Stu ends up distracting her and we get through dinner.  Ashlin is completely tired out, so Stu takes her up as my folks wanted to Skype with Teagan.  While we were waiting for dad to connect, Teagan sticks her finger in her mouth and starts “painting” on the table.  The table I had just cleaned from dinner.  I ask her to stop painting the table.  She hesitates, but then continues.  I ask again.  She stops, chatters about something, dogs eating sausage, her orange piggy tail, I forget.  And then starts smearing the spit around.  AHHHHHHHHH!!

I ask her what she was doing.  She doesn’t answer.  I ask her what I had asked her not to do.  She doesn’t answer.  I tell her that when she doesn’t listen to me it makes me sad.  She asks all the time if she makes us happy, or if we are sad.

I suggest playing a game, a game where she tells me what I just said.  I say that we had pasta for dinner, and then asked her to tell me what I said.  Giggling she said that we had pasta.  I then told her that she had green eyes.  Again asked her to repeat what I said.  She giggled and said green eyes.
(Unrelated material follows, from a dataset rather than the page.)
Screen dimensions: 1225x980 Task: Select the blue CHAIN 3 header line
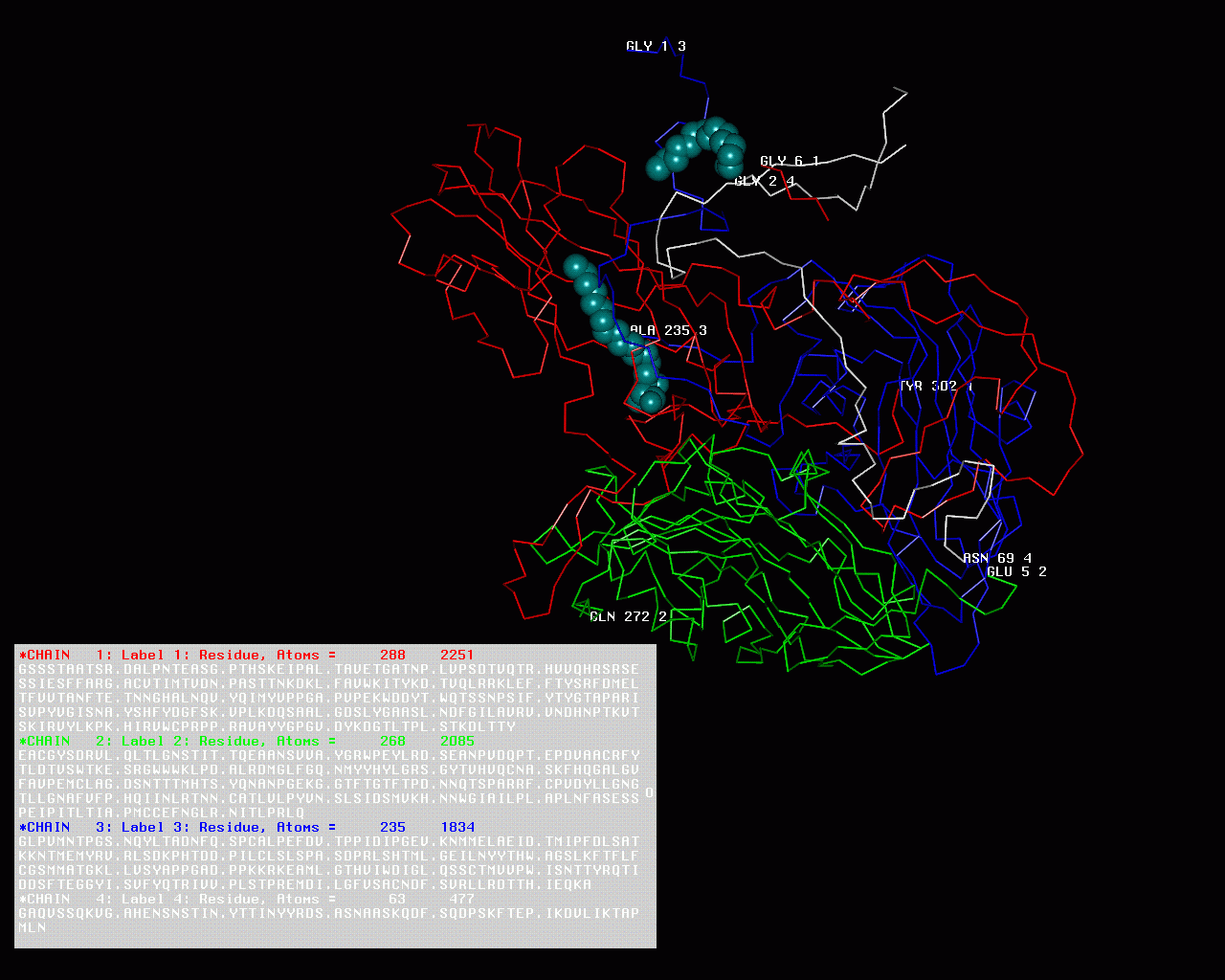coord(246,827)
Ok, so when it’s fun, she plays along.  Then I asked her to not paint the table with spit.  She sheepishly looked at me.  Almost grudginly repeated not to paint the table with spit.
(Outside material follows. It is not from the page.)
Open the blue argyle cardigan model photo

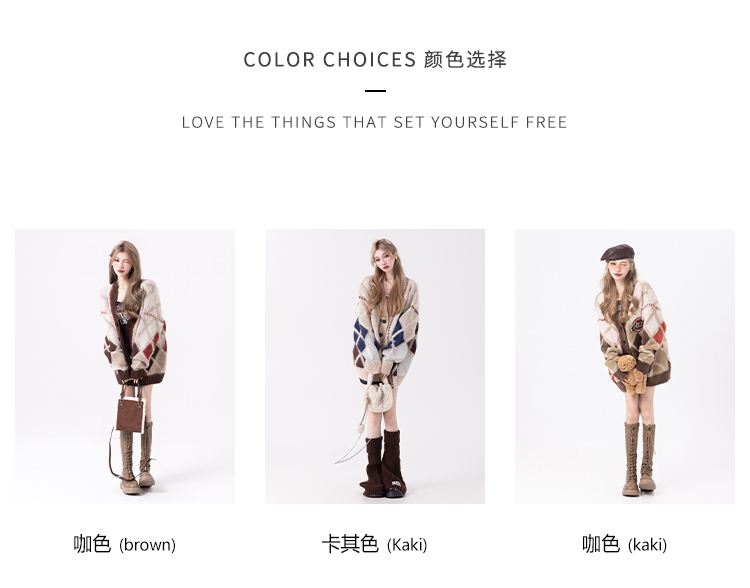coord(375,366)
Why can’t she do it when it’s not a game?  In the moment?  Up until recently we didn’t yell at her very often, usually only when it was dangerous. Even now, we try not to.  Sometimes we’ll shout her name, just to get her attention, then continue on in a normal voice. Of course, she’s already melted in tears sobbing that we shouted at her.  Yes.  We did.  She wasn’t listening.  At all.

Sometimes the lure of a sticker works, but not always, and I don’t want to get her to behave just for the reward.  She needs to behave because she’s a part of society.  She will need to live in this world, a world with rules and societal niceties and people she might want to have as friends.

I”m hoping she’ll grow out of this, soon.  It’s very frustrating, makes me feel like a bad mother, as I seem to be yelling a lot, more than I want.  It makes me feel very ineffective and incompetent.  A bad mom.  Can’t make my little girl listen.

PS.  She had an accident today.  Her first in a week.  Sigh.


14 responses to “April 23, 2012

  1. Kellie says:

    Kellie G* P* commented on your post.

    Kellie wrote: “It is not only you. I feel the same way with Susie, our 2.5 yr. old. She does the same things and it is so frustrating. Hang in there…it will get better & you are doing a great job.”

    • lisasff says:

      Thanks, Kellie. I know – I hope! – it’s just a phase, but it’s so hard to see the end. I suppose, I should be happy she’s so challenging, huh?

  2. Colleen says:

    Colleen D* G* commented on your post.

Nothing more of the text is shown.